Task
Repeat exactly what runs from the line containing "Where should I" through the last line of the material below. Do not copy the pictures.
(Beginning of Supplied material)
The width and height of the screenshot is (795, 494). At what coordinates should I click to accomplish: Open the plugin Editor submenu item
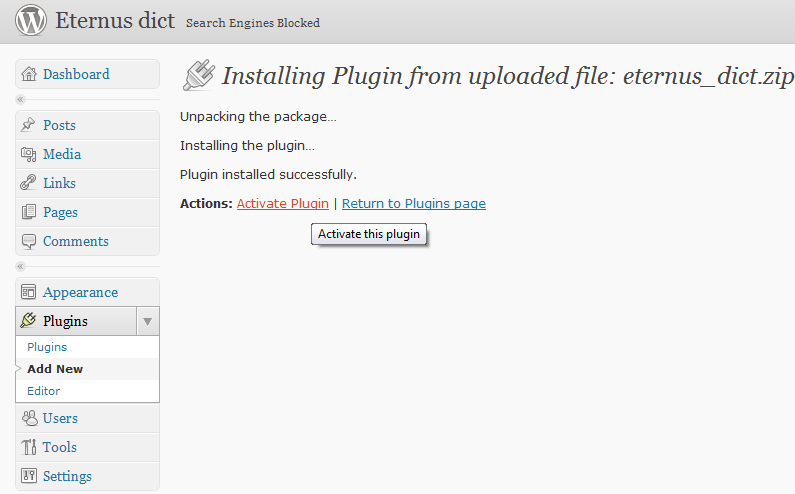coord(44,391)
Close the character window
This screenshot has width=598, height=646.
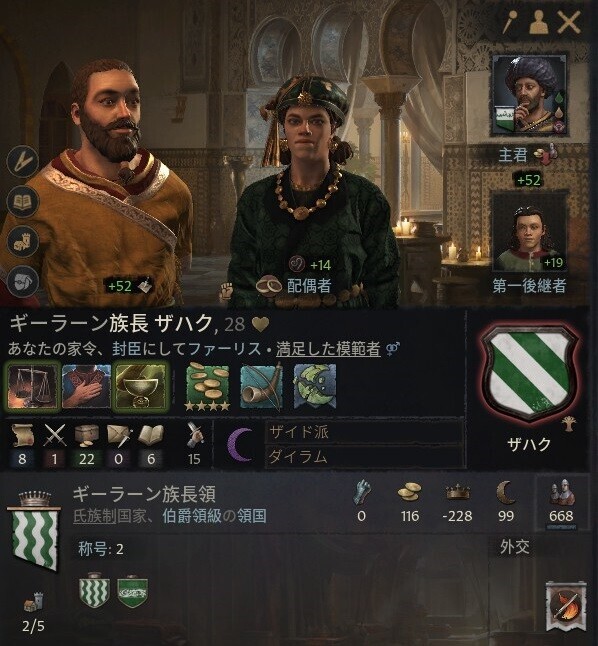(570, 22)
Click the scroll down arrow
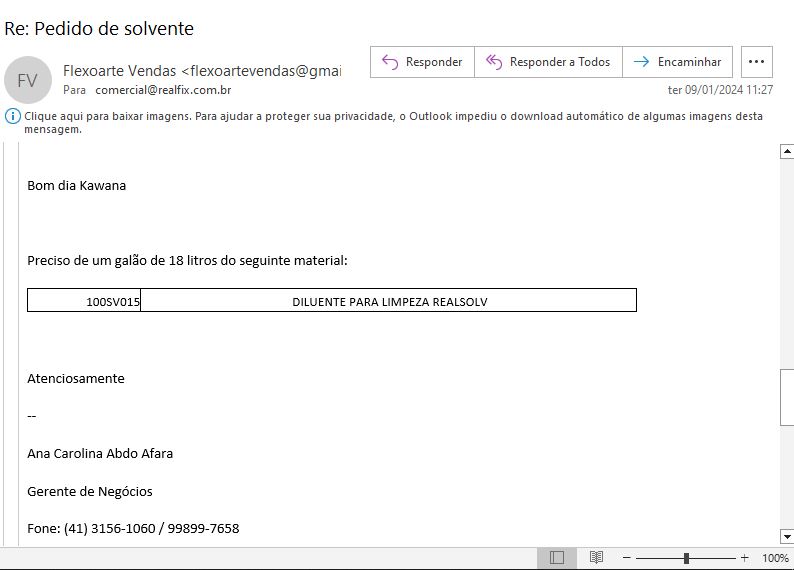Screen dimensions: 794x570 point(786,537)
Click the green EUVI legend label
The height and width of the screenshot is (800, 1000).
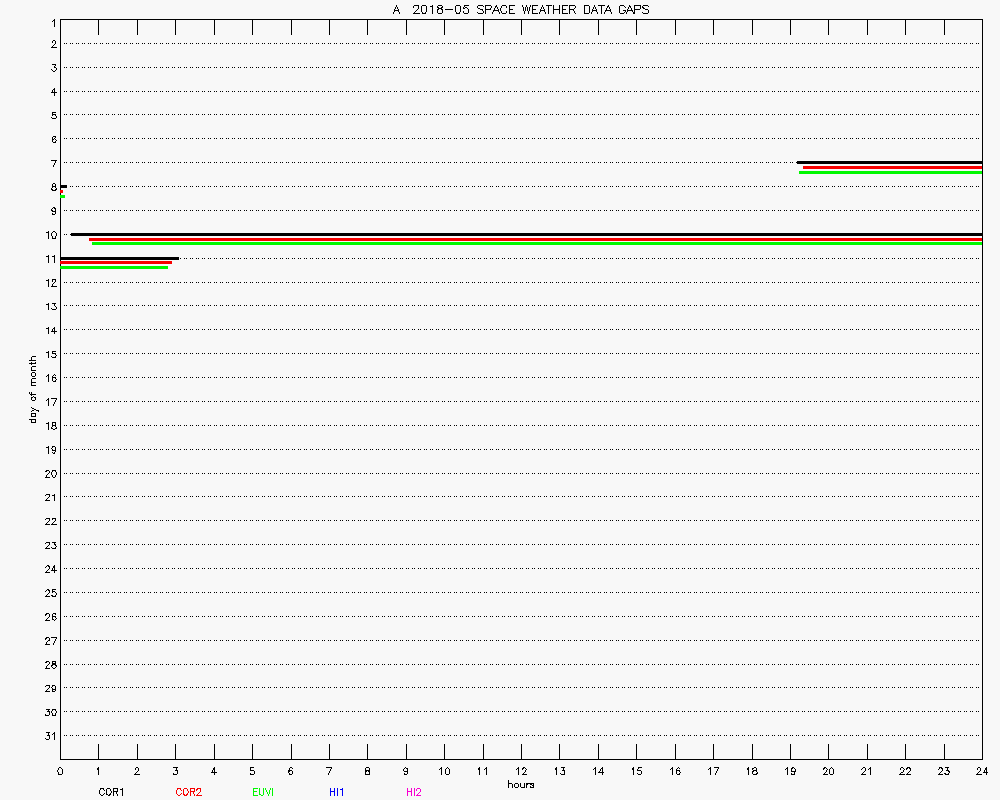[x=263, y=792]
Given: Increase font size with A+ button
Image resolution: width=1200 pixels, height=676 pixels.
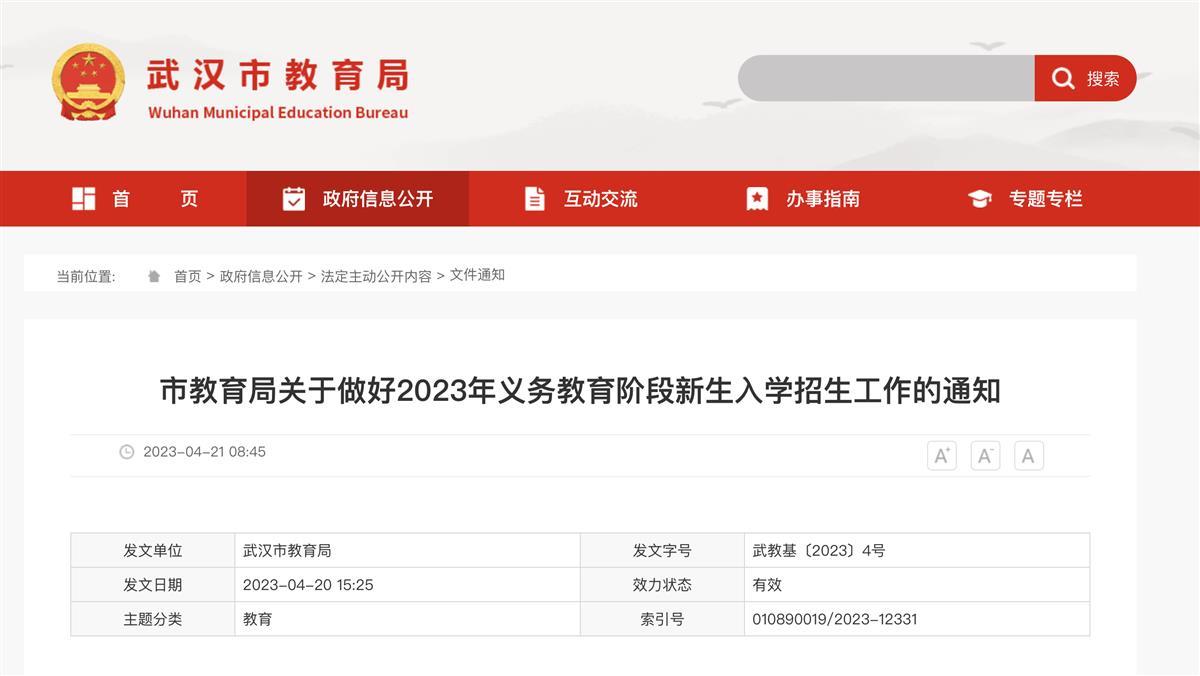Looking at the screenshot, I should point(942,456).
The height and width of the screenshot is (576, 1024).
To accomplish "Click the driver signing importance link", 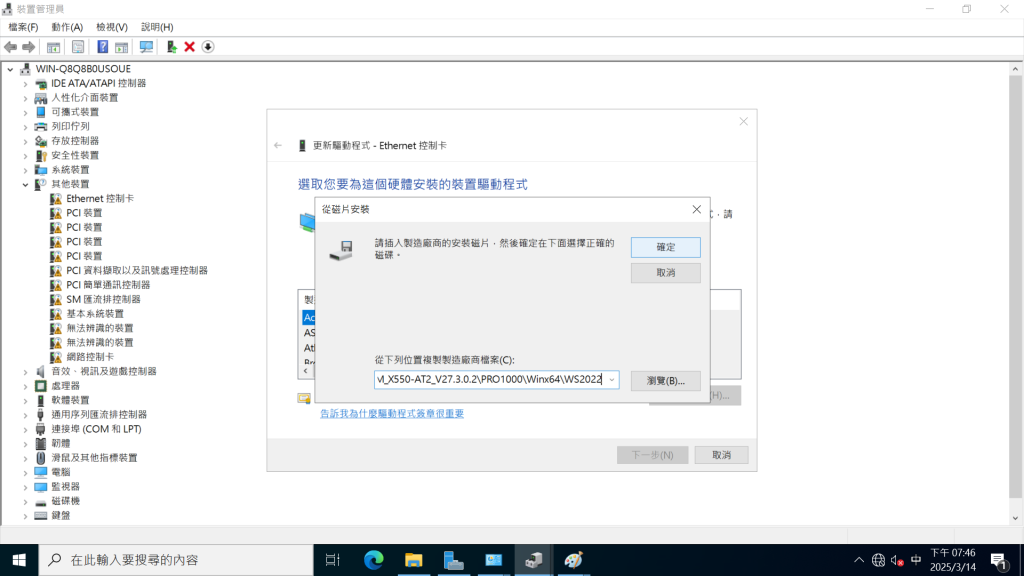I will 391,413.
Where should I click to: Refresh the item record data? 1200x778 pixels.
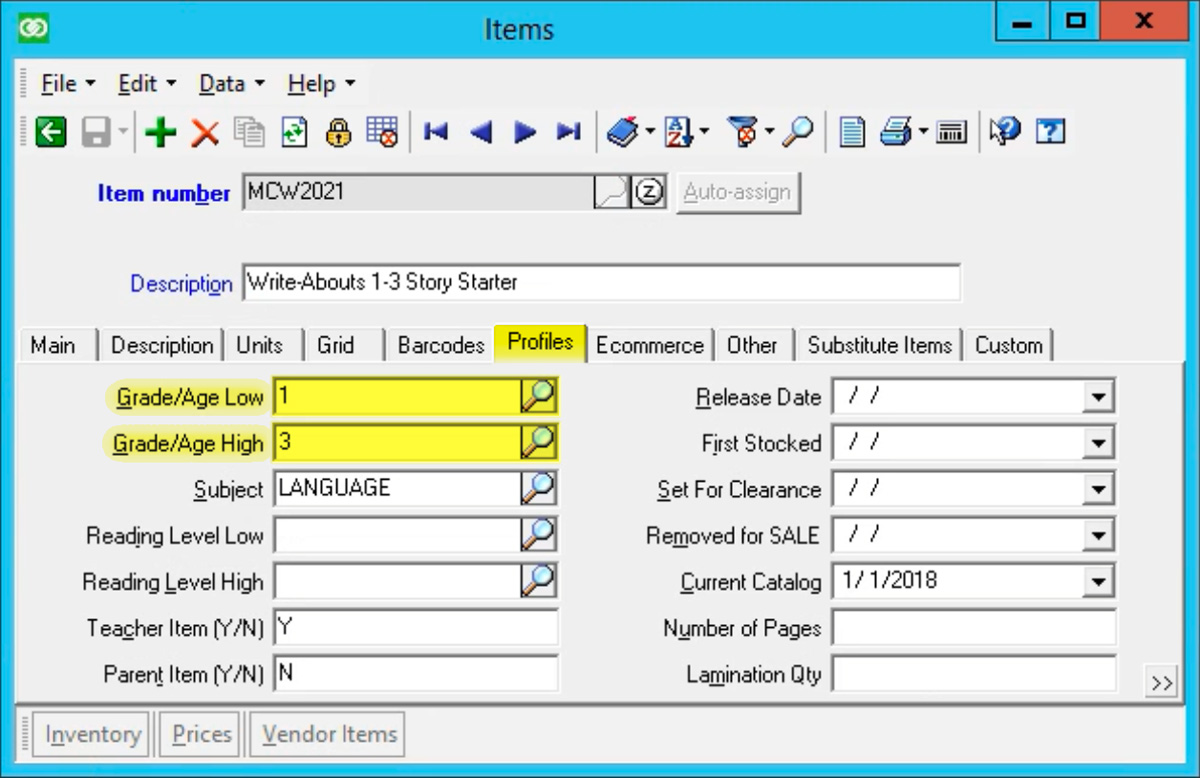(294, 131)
(End of Supplied material)
Result
Where should I click to: Refresh the item record data? 1200x778 pixels.
(294, 131)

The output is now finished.